At the end of May 2017, Paul and I had a discussion about SOS_SCHEDULER_YIELD waits and whether or not they could become skewed in SQL Server as a result of hypervisor scheduling issues for a VM running SQL Server.  I did some initial testing of this in my VM lab using both Hyper-V and VMware and was able to create the exact scenario that Paul was asking about, which he explains in this blog post.  I’ve recently been working on reproducing another VM scheduling based issue that shows up in SQL Server, where again the behaviors being observed are misleading as a result of the hypervisor being oversubscribed, only this time it was not for the SQL Server VM, it was instead for the application servers, and while I was building a repro of that in my lab, I decided to take some time and rerun the SOS_SCHEDULER_YIELD tests and write a blog post to show the findings in detail.

The test environment that I used for this is a portable lab I’ve used for demos for VM content over the last eight years teaching our Immersion Events.

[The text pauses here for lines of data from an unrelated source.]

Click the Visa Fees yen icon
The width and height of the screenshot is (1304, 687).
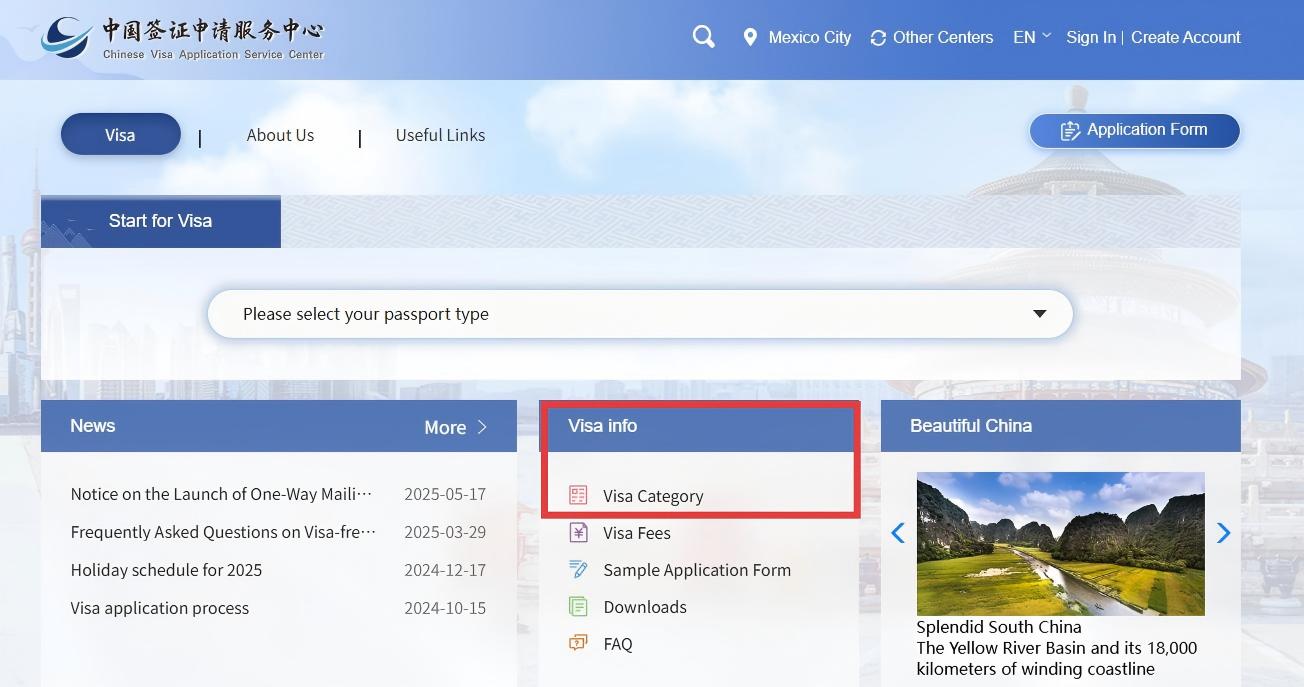click(578, 532)

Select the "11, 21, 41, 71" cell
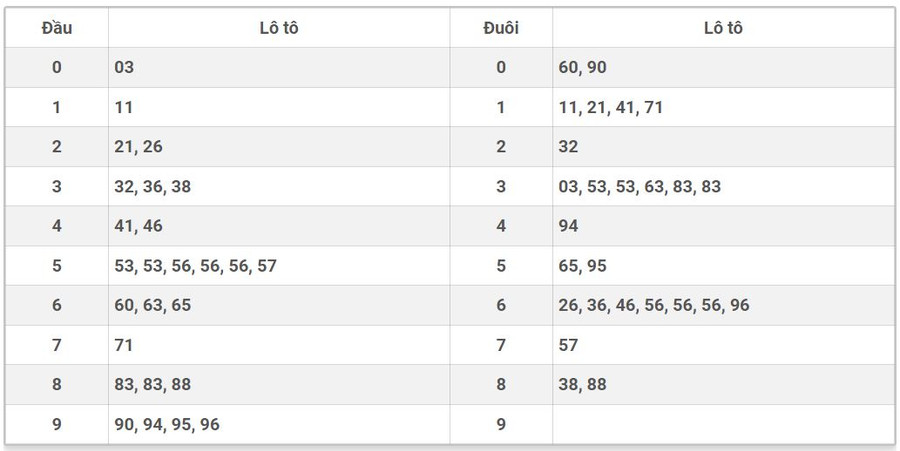pyautogui.click(x=611, y=107)
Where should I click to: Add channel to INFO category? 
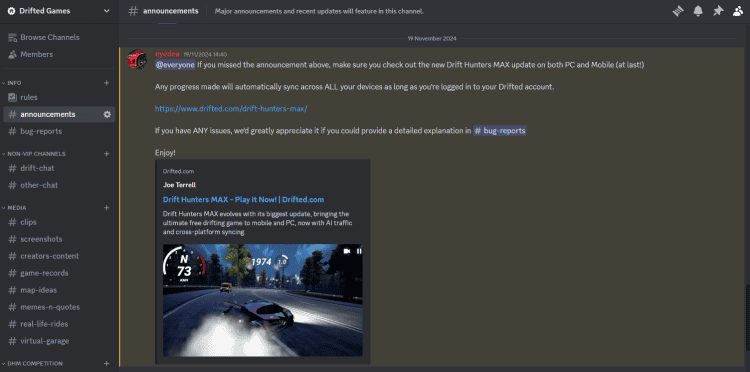tap(107, 83)
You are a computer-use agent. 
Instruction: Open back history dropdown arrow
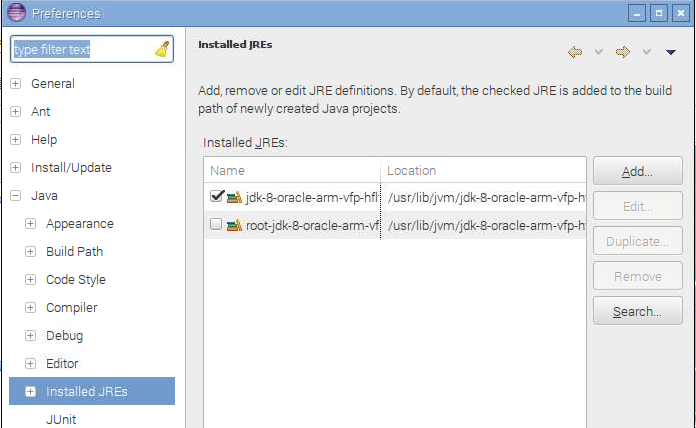pos(599,52)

The ESX host has 4 cores and 8GB RAM and hosts three virtual machines, a 4vCPU SQL Server with 4GB RAM, and two 2vCPU Windows Server VM’s with 2GB RAM that are used strictly to run Geekbench to produce load.  Within SQL Server, I a reproducible workload that drives parallelism and is repeatable consistently, that I have also used for years in teaching classes.

For the tests, I first ran a baseline where the SQL Server VM is the only machine executing any tasks/workload at all, but the other VMs are powered on and just sitting there on the hose.  This establishes a base metric in the host and had 1% RDY time average during the workload execution, after which I collected the wait stats for SOS_SCHEDULER_YIELD.

clip_image002

Then I reran the tests but ran four copies of GeekBench on one of the application VM’s to drive the CPU usage for that VM and keep it having to be scheduled by the hypervisor, and then reran the SQL Server workload.  This put the SQL Server VM at 5% RDY time in the hypervisor during the tests, which is my low watermark for where you would expect performance issues to start showing.  When the SQL workload completed, I recorded the waits again.

clip_image004

Then I repeated the test again, but with both of the application VM’s running four copies of Geekbench.  The SQL Server VM had an average of 28% RDY time, and when the workload completed the waits were recorded a final time.

clip_image006

As you can see below there is a direct increase in the wait occurrence with the increase in RDY%.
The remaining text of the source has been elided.